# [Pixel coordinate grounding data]
_ _ _

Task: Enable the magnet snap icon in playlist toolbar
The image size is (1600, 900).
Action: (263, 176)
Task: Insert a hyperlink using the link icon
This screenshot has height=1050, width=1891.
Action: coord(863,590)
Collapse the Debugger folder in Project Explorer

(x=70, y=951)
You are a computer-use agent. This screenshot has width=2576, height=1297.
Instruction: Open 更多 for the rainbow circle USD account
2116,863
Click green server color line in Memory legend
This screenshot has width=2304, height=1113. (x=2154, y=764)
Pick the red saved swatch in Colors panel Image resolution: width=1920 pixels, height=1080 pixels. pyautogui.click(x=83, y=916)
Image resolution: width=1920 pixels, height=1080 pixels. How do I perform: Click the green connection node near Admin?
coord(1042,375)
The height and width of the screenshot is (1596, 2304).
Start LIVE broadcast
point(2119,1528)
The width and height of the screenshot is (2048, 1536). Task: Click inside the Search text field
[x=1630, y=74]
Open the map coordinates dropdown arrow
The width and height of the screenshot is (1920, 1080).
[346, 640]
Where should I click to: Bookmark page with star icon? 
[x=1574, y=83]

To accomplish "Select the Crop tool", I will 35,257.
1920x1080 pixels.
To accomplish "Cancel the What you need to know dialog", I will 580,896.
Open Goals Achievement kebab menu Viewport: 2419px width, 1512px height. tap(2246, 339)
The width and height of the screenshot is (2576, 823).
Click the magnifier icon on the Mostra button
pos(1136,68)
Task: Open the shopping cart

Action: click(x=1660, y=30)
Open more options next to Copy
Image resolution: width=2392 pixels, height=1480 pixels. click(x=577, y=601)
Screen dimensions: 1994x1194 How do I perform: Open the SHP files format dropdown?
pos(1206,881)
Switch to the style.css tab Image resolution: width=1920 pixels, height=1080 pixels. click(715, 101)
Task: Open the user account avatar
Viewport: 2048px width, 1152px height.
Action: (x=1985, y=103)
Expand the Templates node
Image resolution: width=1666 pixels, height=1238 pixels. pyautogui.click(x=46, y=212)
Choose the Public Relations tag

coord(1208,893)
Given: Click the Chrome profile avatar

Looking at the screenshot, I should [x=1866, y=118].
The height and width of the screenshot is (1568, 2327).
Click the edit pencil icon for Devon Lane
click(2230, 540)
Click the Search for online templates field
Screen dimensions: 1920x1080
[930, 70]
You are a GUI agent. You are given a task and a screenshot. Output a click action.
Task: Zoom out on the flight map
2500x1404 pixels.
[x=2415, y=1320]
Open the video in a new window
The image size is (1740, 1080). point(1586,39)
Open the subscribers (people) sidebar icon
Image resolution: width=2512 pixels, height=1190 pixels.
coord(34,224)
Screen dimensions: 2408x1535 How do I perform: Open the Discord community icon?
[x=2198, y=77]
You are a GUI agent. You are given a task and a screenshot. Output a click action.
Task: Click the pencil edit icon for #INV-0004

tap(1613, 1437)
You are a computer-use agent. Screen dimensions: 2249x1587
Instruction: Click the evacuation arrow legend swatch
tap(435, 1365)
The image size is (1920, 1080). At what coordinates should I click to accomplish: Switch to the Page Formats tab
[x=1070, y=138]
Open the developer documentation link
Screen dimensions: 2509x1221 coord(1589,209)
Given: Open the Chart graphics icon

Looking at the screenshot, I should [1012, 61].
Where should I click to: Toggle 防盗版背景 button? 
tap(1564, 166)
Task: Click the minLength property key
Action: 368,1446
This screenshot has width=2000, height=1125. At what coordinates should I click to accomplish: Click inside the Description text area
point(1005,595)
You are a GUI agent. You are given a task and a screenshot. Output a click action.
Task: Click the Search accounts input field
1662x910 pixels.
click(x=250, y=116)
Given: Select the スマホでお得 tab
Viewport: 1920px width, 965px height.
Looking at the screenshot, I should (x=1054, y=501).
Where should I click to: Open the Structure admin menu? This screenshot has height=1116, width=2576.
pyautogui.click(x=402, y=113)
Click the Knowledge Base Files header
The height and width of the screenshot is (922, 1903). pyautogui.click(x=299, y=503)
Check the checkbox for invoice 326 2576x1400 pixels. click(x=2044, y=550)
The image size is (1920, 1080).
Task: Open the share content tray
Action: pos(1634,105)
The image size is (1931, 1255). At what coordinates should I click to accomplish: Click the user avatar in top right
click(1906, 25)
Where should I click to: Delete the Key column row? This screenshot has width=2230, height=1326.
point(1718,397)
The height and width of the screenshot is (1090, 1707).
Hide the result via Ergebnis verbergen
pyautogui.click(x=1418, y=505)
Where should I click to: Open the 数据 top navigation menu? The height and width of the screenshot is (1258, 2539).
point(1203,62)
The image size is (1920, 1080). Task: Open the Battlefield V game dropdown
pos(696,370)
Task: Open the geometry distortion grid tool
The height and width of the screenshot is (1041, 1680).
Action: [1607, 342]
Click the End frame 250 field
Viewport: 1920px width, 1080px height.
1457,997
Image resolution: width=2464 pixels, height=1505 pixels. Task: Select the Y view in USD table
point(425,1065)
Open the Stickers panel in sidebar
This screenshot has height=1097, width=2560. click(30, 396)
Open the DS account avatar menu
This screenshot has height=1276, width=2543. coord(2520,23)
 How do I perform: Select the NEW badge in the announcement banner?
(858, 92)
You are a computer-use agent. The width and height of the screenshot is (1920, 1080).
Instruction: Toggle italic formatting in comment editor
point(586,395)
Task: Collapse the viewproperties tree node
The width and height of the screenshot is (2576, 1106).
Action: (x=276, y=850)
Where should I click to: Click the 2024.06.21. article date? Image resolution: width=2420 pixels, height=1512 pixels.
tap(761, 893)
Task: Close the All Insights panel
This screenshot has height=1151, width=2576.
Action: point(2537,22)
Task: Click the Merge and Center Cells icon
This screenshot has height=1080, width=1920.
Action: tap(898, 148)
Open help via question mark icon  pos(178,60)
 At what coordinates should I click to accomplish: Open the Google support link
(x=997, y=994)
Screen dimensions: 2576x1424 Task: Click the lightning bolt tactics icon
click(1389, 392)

_ _ _

# [Task to carry out]
Exact copies of the lines from the one containing "How do I perform: Select" through the final line of the records are all the answer should hold.

# [Written solution]
 How do I perform: Select the NEW badge in the announcement banner?
(858, 92)
You are a computer-use agent. The width and height of the screenshot is (1920, 1080).
Instruction: Toggle italic formatting in comment editor
point(586,395)
Task: Collapse the viewproperties tree node
The width and height of the screenshot is (2576, 1106).
Action: (x=276, y=850)
Where should I click to: Click the 2024.06.21. article date? Image resolution: width=2420 pixels, height=1512 pixels.
tap(761, 893)
Task: Close the All Insights panel
This screenshot has height=1151, width=2576.
Action: point(2537,22)
Task: Click the Merge and Center Cells icon
This screenshot has height=1080, width=1920.
Action: tap(898, 148)
Open help via question mark icon  pos(178,60)
 At what coordinates should I click to accomplish: Open the Google support link
(x=997, y=994)
Screen dimensions: 2576x1424 Task: Click the lightning bolt tactics icon
click(1389, 392)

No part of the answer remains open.